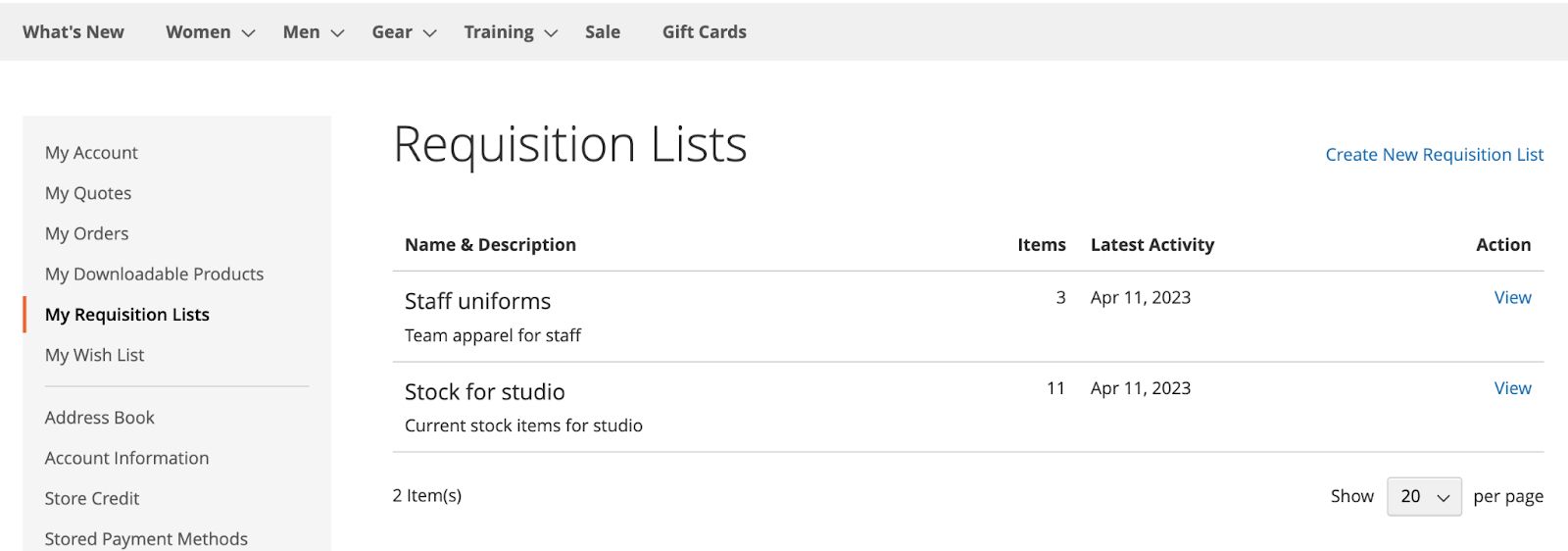View the Stock for studio list
Image resolution: width=1568 pixels, height=551 pixels.
1512,388
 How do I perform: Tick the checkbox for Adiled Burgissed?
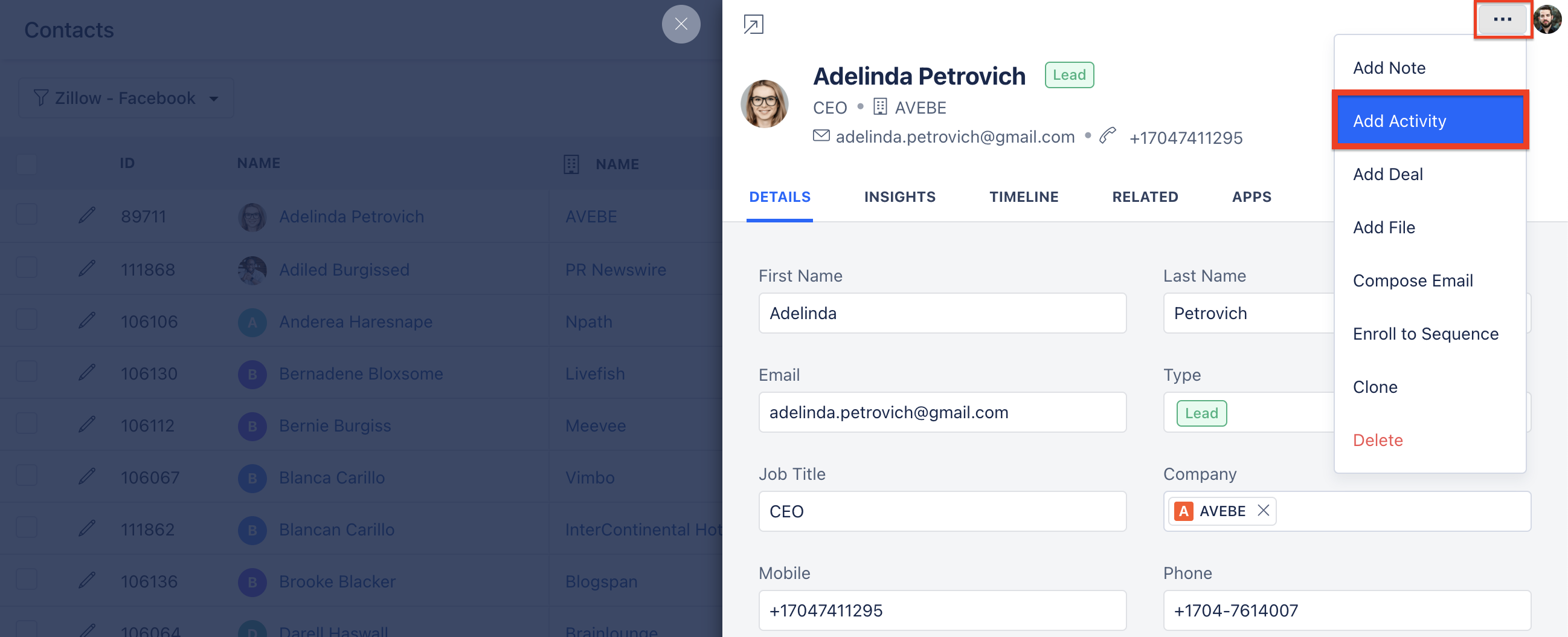click(x=27, y=268)
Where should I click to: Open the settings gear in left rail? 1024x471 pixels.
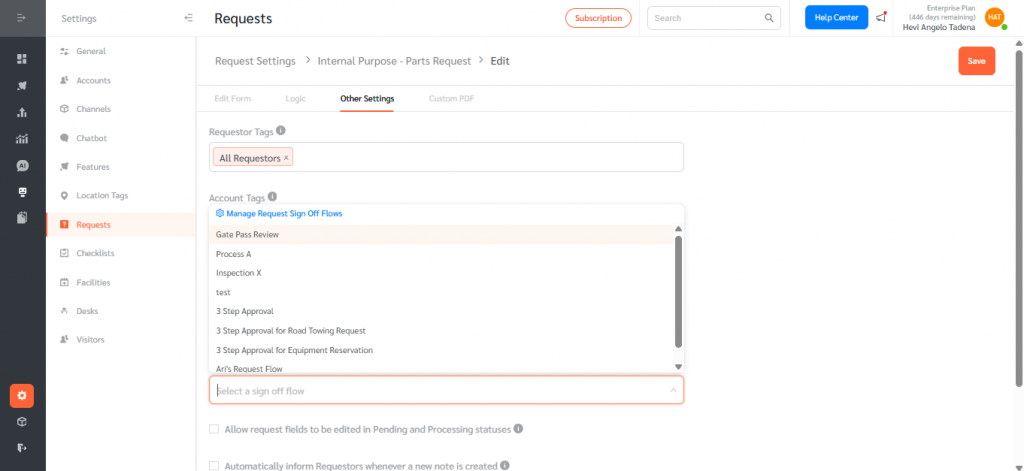(x=22, y=395)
━━━━━━━━━━━━━━━━━━━━
Your answer must be the exact lines from the one containing "Where should I" through the last line of the records above, with both included and no pictures.

Where should I click to: Open the settings gear in left rail? 1024x471 pixels.
(x=22, y=395)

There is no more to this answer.